がんが食道の壁の粘膜内にとどまるものを早期食道がん、粘膜下層までしか及んでいないものを表在食道がん、それより深い層まで及んでいるものを進行食道がんと呼びます。進行すると気管や大動脈などに浸潤したりリンパ節に転移したりします。
症状
食道がんは、初期には自覚症状がないことがほとんどです。がんが進行するにつれて、飲食時の胸の違和感、飲食物がつかえる感じ、体重減少、胸や背中の痛み、咳、嗄声(声のかすれ)などの症状が出ます。
がんが大きくなるにつれて、食道の内側が狭くなると、飲食物がつかえやすくなり、次第に軟らかい食べ物しか通らなくなります。がんがさらに大きくなると、食道をふさいで水も通らなくなり、唾液も飲み込めずに戻すようになります。飲食物がつかえると食事の量が減り、体重が減少します。
がんが進行して食道の壁を越え、周囲にある肺・背骨・大動脈などに浸潤すると、胸の奥や背中に痛みを感じるようになります。また、食道がんが大きくなり、気管や気管支を圧迫したり、気管や気管支などに浸潤したりすると、その刺激によって咳が出ることがあります。また、声帯を調節している神経に浸潤すると声がかすれることがあります。
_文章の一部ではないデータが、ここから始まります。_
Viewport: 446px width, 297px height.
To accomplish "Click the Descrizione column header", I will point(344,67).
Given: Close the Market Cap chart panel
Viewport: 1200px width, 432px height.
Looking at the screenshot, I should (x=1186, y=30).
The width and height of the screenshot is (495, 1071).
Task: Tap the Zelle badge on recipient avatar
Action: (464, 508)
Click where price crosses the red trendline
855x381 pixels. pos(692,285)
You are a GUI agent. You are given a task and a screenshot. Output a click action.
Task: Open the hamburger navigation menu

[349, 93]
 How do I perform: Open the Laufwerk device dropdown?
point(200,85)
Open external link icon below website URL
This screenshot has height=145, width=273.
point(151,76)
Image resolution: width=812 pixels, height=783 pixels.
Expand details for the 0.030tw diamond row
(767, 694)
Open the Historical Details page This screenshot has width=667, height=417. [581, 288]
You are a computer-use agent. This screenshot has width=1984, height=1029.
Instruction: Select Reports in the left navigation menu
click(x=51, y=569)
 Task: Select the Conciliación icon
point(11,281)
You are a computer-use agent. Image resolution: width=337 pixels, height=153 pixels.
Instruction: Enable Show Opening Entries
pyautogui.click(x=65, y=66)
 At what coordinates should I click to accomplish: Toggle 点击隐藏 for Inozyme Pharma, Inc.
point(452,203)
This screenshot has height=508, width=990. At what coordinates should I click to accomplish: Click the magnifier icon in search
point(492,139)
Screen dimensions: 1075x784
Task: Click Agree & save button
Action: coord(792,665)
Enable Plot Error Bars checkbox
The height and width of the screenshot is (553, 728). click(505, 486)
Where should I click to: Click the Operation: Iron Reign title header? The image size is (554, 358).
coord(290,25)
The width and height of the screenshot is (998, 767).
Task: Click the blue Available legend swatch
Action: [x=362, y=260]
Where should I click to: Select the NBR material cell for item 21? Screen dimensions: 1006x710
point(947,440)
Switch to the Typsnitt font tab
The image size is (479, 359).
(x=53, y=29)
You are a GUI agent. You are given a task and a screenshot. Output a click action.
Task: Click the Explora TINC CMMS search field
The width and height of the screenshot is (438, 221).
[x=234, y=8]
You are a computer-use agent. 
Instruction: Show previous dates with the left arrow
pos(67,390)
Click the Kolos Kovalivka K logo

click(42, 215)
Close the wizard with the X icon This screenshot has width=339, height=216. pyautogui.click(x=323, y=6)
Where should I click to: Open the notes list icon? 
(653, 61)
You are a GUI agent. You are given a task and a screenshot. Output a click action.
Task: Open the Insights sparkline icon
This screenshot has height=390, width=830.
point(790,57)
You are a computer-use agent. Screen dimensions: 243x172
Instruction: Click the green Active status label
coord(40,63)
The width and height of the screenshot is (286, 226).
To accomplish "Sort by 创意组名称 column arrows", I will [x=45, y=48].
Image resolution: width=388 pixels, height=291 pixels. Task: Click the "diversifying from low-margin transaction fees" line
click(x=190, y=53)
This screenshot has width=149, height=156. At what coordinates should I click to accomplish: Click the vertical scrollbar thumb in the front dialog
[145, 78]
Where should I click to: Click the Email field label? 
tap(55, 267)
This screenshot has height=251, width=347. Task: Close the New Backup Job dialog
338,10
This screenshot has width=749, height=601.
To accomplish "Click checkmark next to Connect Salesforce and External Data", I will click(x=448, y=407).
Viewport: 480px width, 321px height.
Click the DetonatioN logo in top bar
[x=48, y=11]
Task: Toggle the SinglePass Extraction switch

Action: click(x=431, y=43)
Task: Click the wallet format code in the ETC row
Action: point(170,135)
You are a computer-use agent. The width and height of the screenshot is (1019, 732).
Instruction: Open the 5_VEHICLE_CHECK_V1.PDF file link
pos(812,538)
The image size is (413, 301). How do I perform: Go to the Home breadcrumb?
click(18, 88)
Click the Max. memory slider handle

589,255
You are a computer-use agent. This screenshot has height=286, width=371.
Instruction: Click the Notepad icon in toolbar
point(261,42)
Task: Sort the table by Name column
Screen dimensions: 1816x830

なお、胸や背中の痛み、咳、声のかすれなどの症状は、肺や心臓、のどなどの病気でも起こります。このような症状がある場合には、肺や心臓、のどだけでなく、食道の検査も受けることが大切です。内科や消化器内科などの身近な医療機関を受診するようにしましょう。
診断
診断には内視鏡検査が必要です。胃の内視鏡検査中、たまたま見つかることもあります。内視鏡検査では、粘膜の色や凹凸などを直接観察します。また、必要があれば組織検査を行い、がんを確定します。また、色素内視鏡検査といい、発見困難な凹凸のない病巣は色素と呼ばれる染色液を使って探す方法もあります。正常な粘膜上皮細胞が染まるのに対し、がんなどの異常のある部分は染まらないヨード‐でんぷん反応を利用した方法です。特殊な波長の光を使用して病気の広がり具合を観察します。
治療
食道がんの治療には、大きく分けて内視鏡的切除、外科手術、放射線治療、薬物療法の4つがあります。それぞれの治療法の特長を生かしながら、単独または組み合わせた治療を行います。当クリニックでは診断後ご希望により、症例数の多い大学病院やがん専門病院をご紹介させていただきます。